___ Quoted passage

Applied for same job with Company and Recruiting agency

Hi All,

I saw a position on Indeed with a very reputable company(we'll call it company X) that I would love to work for, and so I applied. Some hours later, I saw another job posting from a staffing agency and I applied for it as well. The job titles from company X and staffing agency were the same, but the job description was different, the one from the recruiting agency was quiet vague. Anyway, I get an email two days later from a recruiter at the staffing agency inviting me for an interview. I went for the interview on June 12. It turned out the position was with Company X, but I didnt mention it to her that I had applied directly already, I wasn't sure I was supposed to. The interview went well and she told me to expect a second interview call from the hiring manager of the company X. Then on June 14, two days after my interview, I get a generic email from company X saying my application is no longer being considered. At this point, I'm confused and assume I didn't get the job, but I send an email to the recruiter to ask about when to expect the call from the hiring manager. She responds on Jun 20, saying that the hiring manager told her that she feels she will decide on the next steps early this week.

So, I don't know whether I should just move on and take that email as the rejection and maybe the recruiter is just trying to be nice. What do you guys think.

P.S I have been looking for a job in my field for quite some time, and this job has everything I want/need, hence the reason I am ranting about it.
13 replies
Deal Expert
Jan 27, 2006
20742 posts
14213 upvotes
Vancouver, BC
Generally, employers will take candidates from their own system rather than an agency since they won't have to pay the agency. If you apply in both places, it's generally considered a no-no especially if the employer figures it out. This might be the case here.

As for the generic e-mail from the employer, they are probably responding to your direct application. Whenever an agency is involved, the communications almost always goes through the agency for any applicant that the agency puts forward so you might still be in the running.

______
___ Available data

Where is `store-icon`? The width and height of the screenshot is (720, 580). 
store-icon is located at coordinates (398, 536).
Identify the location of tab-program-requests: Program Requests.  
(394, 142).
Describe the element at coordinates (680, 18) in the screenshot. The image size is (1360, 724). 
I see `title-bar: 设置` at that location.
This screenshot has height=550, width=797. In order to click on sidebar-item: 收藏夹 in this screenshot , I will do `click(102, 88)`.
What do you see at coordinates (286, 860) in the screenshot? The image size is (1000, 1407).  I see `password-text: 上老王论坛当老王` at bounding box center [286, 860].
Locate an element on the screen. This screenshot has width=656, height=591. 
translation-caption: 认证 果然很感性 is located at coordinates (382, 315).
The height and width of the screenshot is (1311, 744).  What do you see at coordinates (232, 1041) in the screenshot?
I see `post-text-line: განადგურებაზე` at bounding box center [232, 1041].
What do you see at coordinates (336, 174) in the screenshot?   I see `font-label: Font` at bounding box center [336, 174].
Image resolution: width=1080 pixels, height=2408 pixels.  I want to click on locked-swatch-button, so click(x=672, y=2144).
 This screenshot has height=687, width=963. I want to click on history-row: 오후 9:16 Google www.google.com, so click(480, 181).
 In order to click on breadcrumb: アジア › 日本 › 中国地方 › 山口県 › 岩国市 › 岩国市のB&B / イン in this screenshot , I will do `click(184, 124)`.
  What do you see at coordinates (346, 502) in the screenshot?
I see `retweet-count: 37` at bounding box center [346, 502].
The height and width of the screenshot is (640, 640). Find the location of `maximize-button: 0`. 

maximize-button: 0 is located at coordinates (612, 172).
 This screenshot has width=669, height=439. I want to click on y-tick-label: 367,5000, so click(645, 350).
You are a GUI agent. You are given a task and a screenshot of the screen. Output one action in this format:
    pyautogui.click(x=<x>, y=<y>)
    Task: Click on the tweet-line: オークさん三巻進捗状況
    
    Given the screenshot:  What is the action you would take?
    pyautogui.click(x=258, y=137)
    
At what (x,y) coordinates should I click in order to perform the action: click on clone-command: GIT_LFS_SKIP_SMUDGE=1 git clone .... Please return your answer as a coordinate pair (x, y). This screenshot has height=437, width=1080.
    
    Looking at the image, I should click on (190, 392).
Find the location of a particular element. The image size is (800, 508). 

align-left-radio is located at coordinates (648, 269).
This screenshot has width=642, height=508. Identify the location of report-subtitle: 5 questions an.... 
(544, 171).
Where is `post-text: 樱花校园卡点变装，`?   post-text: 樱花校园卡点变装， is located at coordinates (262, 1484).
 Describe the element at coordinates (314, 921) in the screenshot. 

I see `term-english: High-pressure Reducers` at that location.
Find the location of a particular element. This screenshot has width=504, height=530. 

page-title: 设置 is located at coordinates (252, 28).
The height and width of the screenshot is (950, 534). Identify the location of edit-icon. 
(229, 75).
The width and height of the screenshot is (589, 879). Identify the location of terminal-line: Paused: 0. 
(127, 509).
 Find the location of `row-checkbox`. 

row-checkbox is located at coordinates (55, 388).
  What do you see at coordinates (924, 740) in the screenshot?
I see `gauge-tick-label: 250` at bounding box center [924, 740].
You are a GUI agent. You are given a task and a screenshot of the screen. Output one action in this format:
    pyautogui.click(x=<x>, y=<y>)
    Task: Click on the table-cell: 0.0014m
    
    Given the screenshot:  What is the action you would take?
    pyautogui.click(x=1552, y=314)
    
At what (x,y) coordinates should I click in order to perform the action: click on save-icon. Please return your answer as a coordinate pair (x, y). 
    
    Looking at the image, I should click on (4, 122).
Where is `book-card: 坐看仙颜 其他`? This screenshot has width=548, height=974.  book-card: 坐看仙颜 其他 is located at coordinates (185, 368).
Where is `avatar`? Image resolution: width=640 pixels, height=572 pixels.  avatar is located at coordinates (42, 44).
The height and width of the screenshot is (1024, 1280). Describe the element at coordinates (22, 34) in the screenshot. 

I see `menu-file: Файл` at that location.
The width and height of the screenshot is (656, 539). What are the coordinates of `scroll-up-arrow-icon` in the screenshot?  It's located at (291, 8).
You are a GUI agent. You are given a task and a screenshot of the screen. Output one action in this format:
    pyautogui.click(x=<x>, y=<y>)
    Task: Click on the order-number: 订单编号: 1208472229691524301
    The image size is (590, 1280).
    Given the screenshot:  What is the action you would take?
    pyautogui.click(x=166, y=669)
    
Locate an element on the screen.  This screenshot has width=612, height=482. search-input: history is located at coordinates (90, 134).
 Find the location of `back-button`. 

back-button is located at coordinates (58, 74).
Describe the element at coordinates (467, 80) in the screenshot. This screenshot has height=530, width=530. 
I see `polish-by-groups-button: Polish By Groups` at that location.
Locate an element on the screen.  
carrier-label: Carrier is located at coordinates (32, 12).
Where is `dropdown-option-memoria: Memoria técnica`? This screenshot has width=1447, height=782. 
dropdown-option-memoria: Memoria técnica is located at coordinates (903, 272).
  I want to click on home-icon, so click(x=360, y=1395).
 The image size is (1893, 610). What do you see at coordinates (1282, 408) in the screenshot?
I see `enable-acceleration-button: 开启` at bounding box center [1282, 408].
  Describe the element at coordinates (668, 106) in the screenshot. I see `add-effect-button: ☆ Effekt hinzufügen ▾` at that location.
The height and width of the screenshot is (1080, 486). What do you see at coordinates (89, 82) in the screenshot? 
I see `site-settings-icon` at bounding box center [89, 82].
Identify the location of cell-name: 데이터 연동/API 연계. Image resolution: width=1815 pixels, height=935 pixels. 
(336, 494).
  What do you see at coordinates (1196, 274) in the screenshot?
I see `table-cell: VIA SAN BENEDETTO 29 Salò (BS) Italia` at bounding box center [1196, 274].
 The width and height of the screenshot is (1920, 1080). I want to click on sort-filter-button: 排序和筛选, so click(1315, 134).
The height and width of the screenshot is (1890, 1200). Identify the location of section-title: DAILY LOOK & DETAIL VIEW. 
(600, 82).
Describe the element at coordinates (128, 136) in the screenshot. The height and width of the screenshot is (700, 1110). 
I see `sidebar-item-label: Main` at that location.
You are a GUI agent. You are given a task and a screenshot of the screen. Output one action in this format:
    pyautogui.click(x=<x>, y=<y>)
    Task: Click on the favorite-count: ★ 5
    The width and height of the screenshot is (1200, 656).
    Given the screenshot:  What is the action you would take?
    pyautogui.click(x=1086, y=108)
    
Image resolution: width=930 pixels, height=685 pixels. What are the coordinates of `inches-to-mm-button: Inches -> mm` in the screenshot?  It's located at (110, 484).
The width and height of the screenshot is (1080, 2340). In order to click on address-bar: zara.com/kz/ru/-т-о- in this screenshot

______

**Work instructions:**
1. Answer these questions about the forum thread:
(a) On what date did the poster go for the interview with the staffing agency recruiter?
(b) On what date did the recruiter respond to the poster's email about the hiring manager's call?
(c) According to the reply, why do employers generally take candidates from their own system rather than from an agency?
2. Summarize the forum thread in two sentences.
3. Rewrite the paragraph of the forum thread that begins "Generally, employers will take candidates" in two shorter sentences, keeping its main points.
Answer using only the forum thread.

**Answers by item:**
1.
(a) June 12.
(b) June 20.
(c) They won't have to pay the agency.

2. The poster applied for the same job directly with Company X and through a staffing agency, interviewed with the agency's recruiter, and then got a generic email from Company X saying the application was no longer being considered, although the recruiter later said the hiring manager would decide on next steps early that week. A reply says that applying in both places is generally considered a no-no, but the employer's email was probably responding to the direct application, so the poster might still be in the running.

3. Employers generally prefer candidates from their own system because they then don't have to pay an agency. Applying in both places is generally considered a no-no, especially if the employer figures it out, and that may be what happened here.